A digital influencer Maria Fernanda Cabral, jovem trans campo-grandense, fez um vídeo brincando com a Lei Municipal nº 7.615/2026, que proíbe mulheres trans de utilizarem banheiros femininos em Campo Grande.
No vídeo, publicado pela influenciadora, ela tirou print de uma matéria que cita a lei e escreveu: ‘por que seu marido me quer no mesmo banheiro que ele?’.
Nos comentários, várias pessoas apoiaram a forma moderna de protesto, geralmente utilizada nas redes sociais pelos jovens. “Nova profissão criada em Campo Grande: fiscal de cueca e calcinha na porta dos banheiros”, disse uma usuária.
Enquanto isso, alguns debatiam a constitucionalidade da lei. “Mas acho que as meninas têm que fazer barulho, muito barulho ainda… porque essa nossa cidade aqui, é um faroeste de tão retrógrada!”, declarou uma mulher, confirmando que a nova lei não teria base constitucional.
Lei
A nova lei foi sancionada pela prefeita de Campo Grande, Adriane Lopes (PP), na quarta-feira (23). A Lei n. 7.615/2026, que institui a Política Municipal de Proteção da Mulher, estabelece diretrizes para a proteção feminina, mas um dos pontos centrais e de maior polêmica é a garantia da utilização de banheiros exclusivos para “mulheres biológicas”. Ou seja, mulheres trans devem usar apenas banheiros masculinos.
De acordo com o texto da lei, o objetivo dessa separação é resguardar a intimidade das usuárias e combater todo tipo de importunação ou constrangimento. Aprovada pela Câmara Municipal e agora em vigor, a norma autoriza o Poder Executivo a promover as adaptações necessárias nas estruturas do município.
Além disso, a prefeitura passa a ter a prerrogativa de fiscalizar estabelecimentos particulares para assegurar o cumprimento das regras e evitar situações consideradas constrangedoras.
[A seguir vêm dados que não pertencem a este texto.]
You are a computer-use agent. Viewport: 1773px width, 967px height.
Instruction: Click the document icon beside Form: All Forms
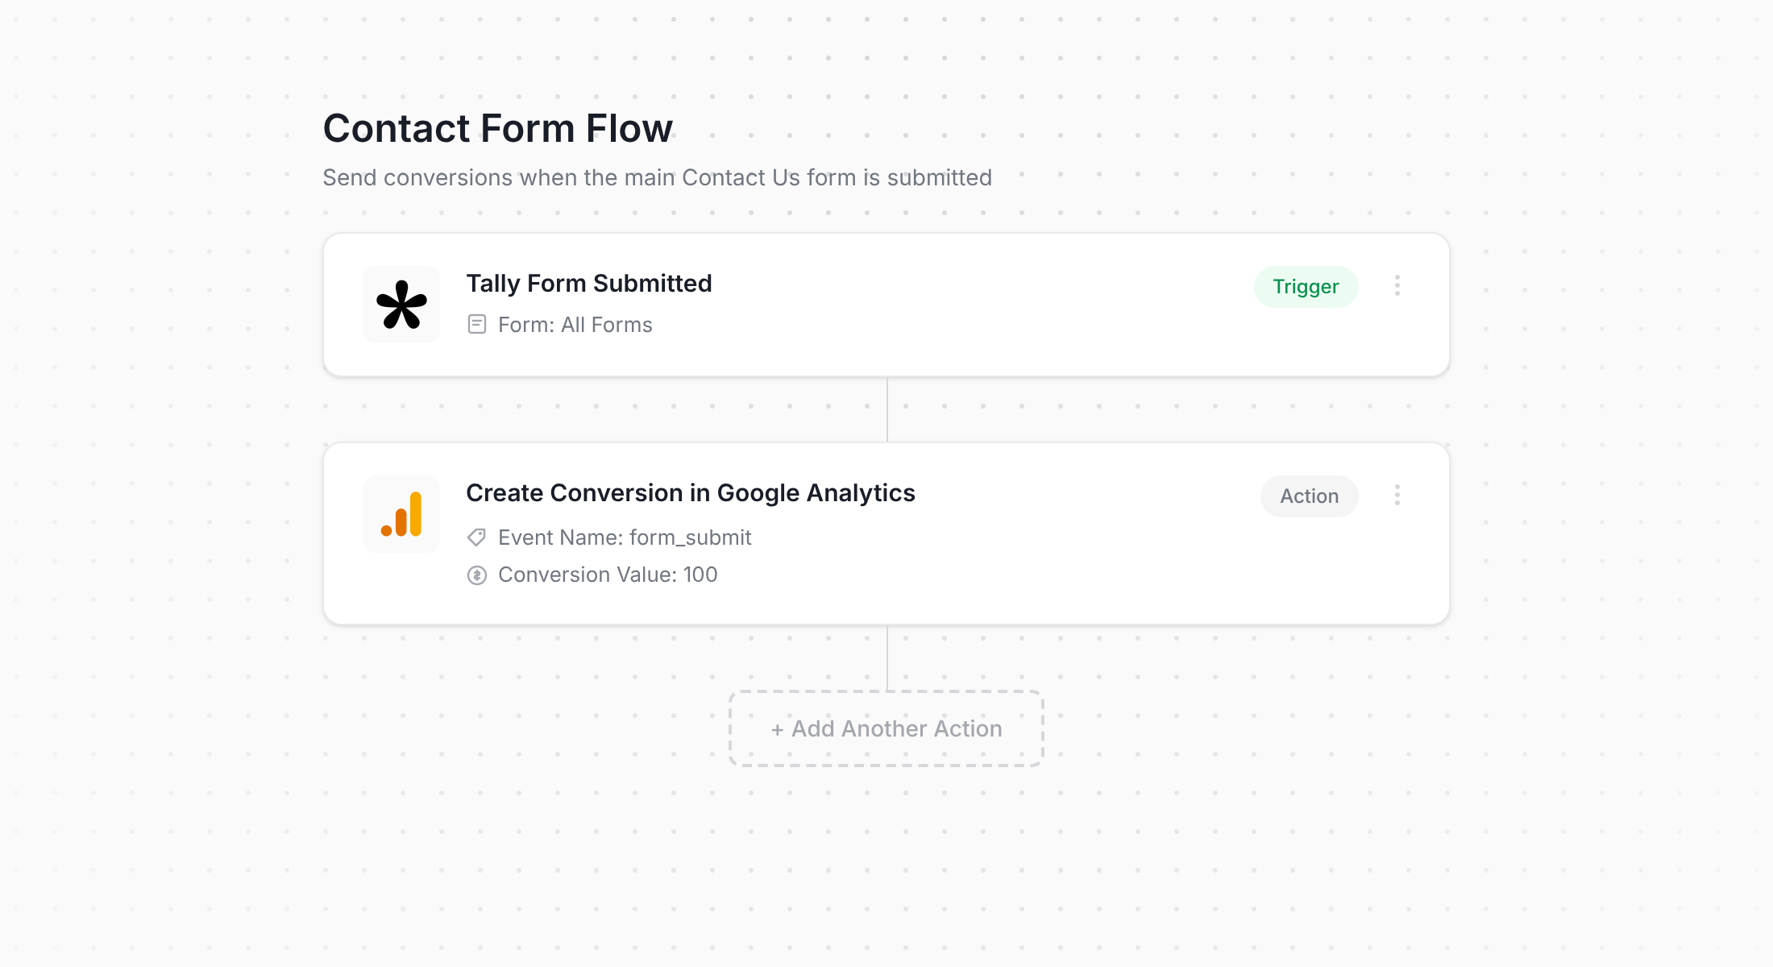(x=476, y=325)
O município também ficará responsável por promover palestras e debates sobre a valorização da mulher em todos os segmentos da sociedade.
Vale ressaltar que a prefeita aplicou um veto parcial ao projeto original. O inciso que determinava a “concorrência em igualdade biológica” em concursos públicos municipais e testes de aptidão física foi barrado pelo Executivo. Na justificativa, a prefeitura apontou inconstitucionalidade material e desvio de finalidade normativa, argumentando que regras para concursos públicos devem ser tratadas em legislações específicas para não gerar insegurança jurídica.